Point Blank

Director: John Boorman

The reissue of Point Blank in a new print confirms its status as one of the defining films of the sixties and as director John Boorman’s masterpiece. This was Boorman’s first Hollywood picture, and he brought to the crime genre the freshness of a European sensibility. Traditional qualities of straightforward storytelling and a moral hero at the centre of the drama were replaced with a splintered narrative, stylized visuals and a complex editing pattern which showed the influence of French New Wave directors.
Point Blank was Boorman’s response to American, and crucial to his approach was the choice of Lee Marvin to play the central character. For me, Boorman has said, Marvin was somehow the essence of America – big and wild and dangerous… In many ways the film was a study of Lee.
This gripping, fable-like thriller has a cyclical story that ends as it begins, with a heist gone awry on the former prison island of Alcatraz. At the start, the gangster Walker (Marvin) is shot at point-blank range and left for dead by his mobster friend and unfaithful wife.

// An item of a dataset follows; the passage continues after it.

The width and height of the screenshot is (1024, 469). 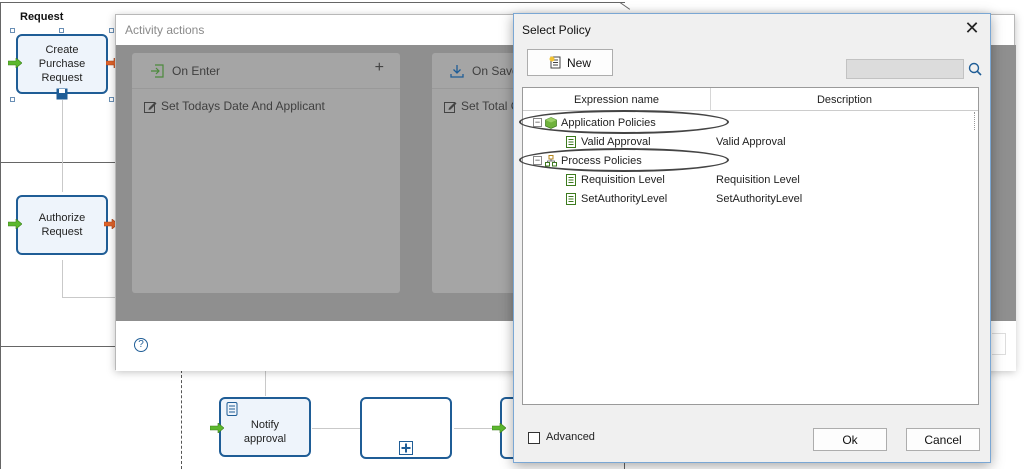 I want to click on diagram-right-line, so click(x=625, y=6).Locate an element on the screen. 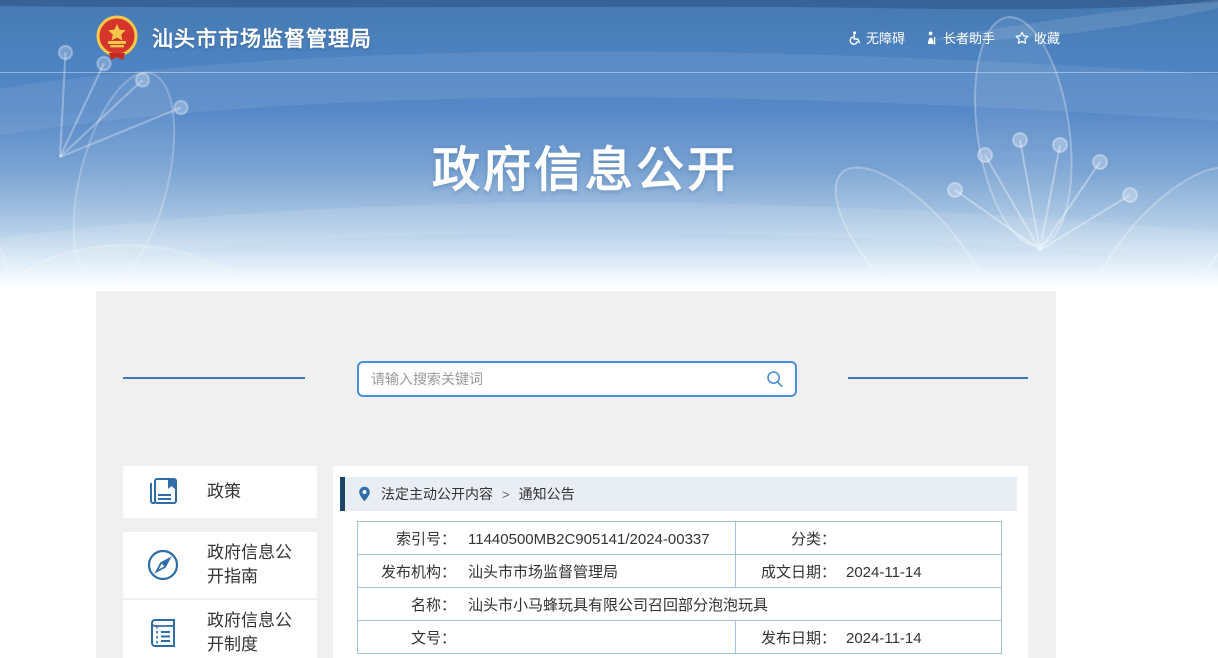 Image resolution: width=1218 pixels, height=658 pixels. table-row: 发布机构： 汕头市市场监督管理局 成文日期： 2024-11-14 is located at coordinates (680, 571).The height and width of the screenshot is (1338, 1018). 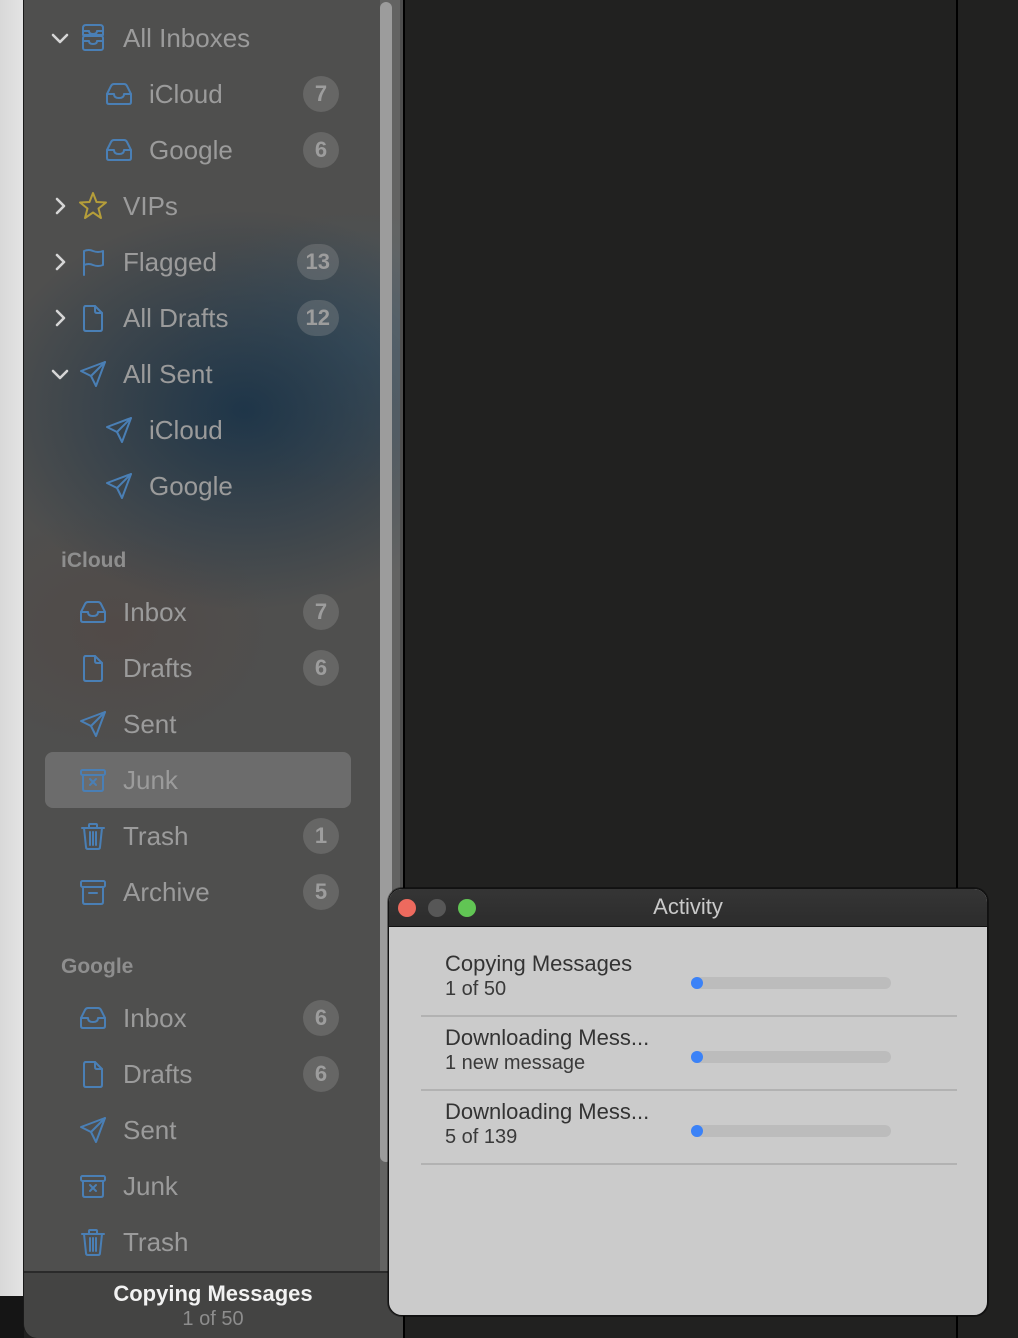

Walker somehow survives and embarks on a quest to retrieve his share of the loot. His searcy brings him to Los Angeles and the discovery of the Organisations, a crime syndicate run by businessmen in smart suits who inhabit elegant offices. Walker teams up with his sister-in-law (a wonderful Angie Dickenson), who helps him to infiltrate the Organisation’s headquarters. Almost psychotically violent, Walker leaves a trail of corpses in his wake as he heads towards another rendezvous on Alcatraz.
Point Blank works as both a thick-ear thriller and as an inspired allegory of modern America. Marvin is terrific as the old-style hard man whose brutal demands for money seem anachroistic to the new criminals. Visually, the movie is very striking, with Boorman and his cinematographer, Philip Lathrop, making excellent use of Los Angeles locations.